Even though a few parts of the province didn't even need to glance at the snow shovel, here are the top 10 highest snowfall reports I've been able to find today.
Please note some of these numbers were casually observed by the public and are unofficial.
- Rawdon Gold Mines - 29.2 centimetres
- Trafalgar - 22.1 centimetres
- Hammonds Plains - 22.1 centimetres
- Nappan - 22.1 centimetres
- St. Anns - 21.6 centimetres
- Dartmouth - 20.3 centimetres
- Bedford - 20.3 centimetres
- Antigonish - 17.8 centimetres
- Yarmouth - 17.8 centimetres
- Halifax Stanfield International Airport - 16.0 centimetres
Most of the snow with this system has cleared us in Nova Scotia, but there are a few things we need to watch for heading through the evening and tonight.

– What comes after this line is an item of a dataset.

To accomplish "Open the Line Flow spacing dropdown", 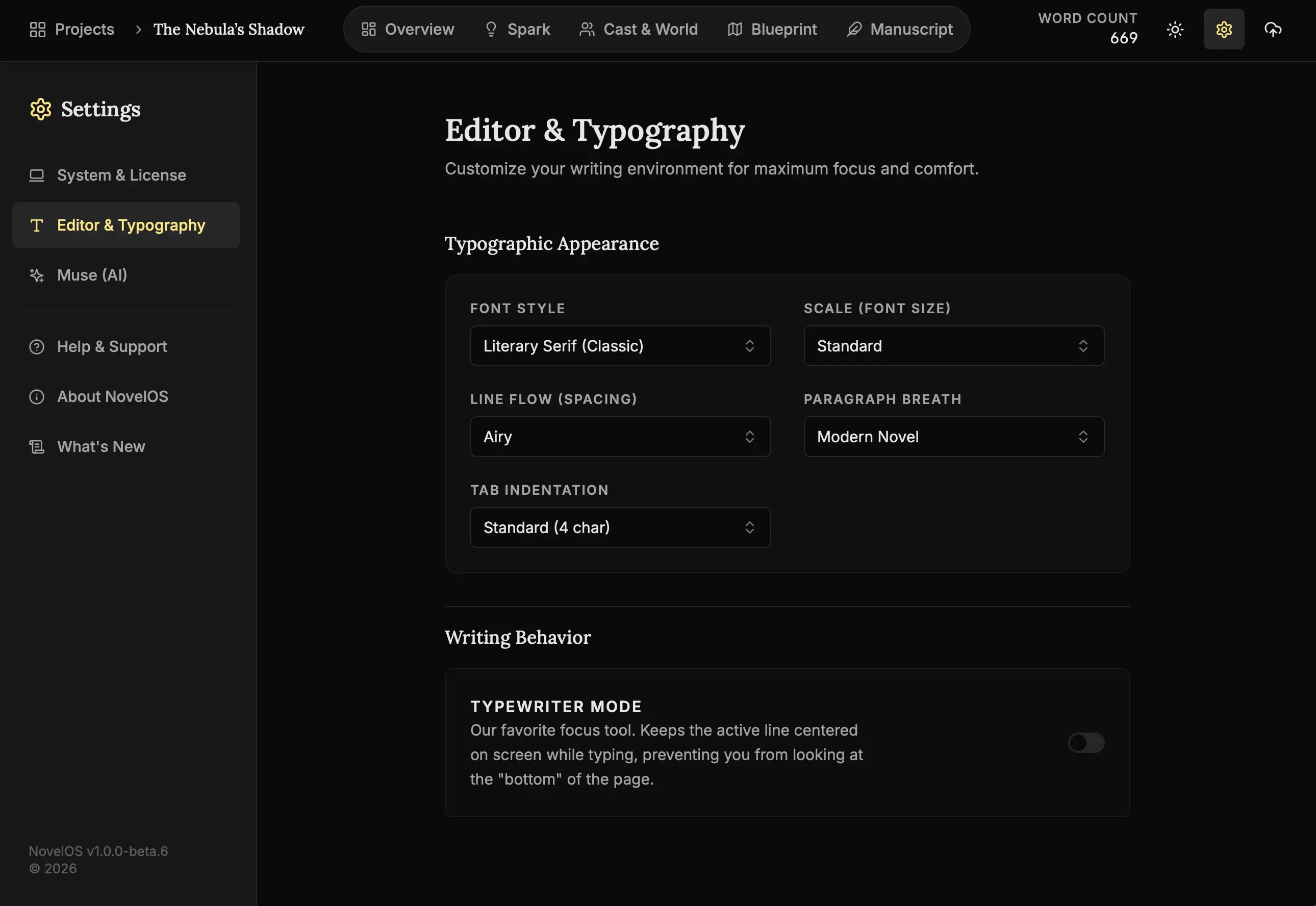I will (620, 437).
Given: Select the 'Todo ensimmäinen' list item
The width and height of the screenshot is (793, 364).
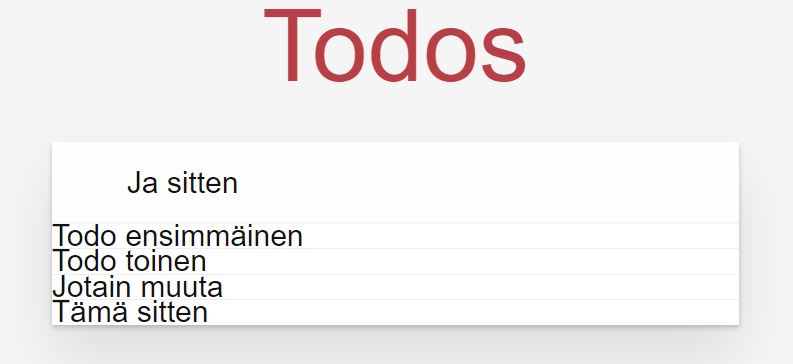Looking at the screenshot, I should coord(395,236).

As the low moves into the Gulf of St. Lawrence, bands of flurries will wrap around it and across Nova Scotia. Most are only looking at another few centimetres in the flurries, but be careful about more intense squalls coming in off the Northumberland Strait and Gulf of St. Lawrence for the northeastern mainland and Cape Breton.
Winds will be gusty this evening and tonight — out of a west and northwest direction and as strong as 50 to 80 km/h, except around the coast of Cape Breton with winds near 90 km/h.
These winds will usher in colder air, so you can expect any remaining slushy snow to freeze up this evening and tonight. Be careful about icy spots on any untreated surfaces. Low temperatures will generally range –10 to –6 C tonight.
Thursday is a calmer day for the province. Mostly a mix of sun and cloud with westerly winds 30 km/h gusting to 50 km/h. Some flurries can be expected where the winds are onshore. Once again, some localized snow squalls may develop for the northeast of the mainland and Cape Breton.
If you drive into a squall you'll find your visibility restricted and they can leave very localized snowfall accumulations. High temperatures of –8 to –3 C tomorrow, coldest in Cumberland and Colchester counties.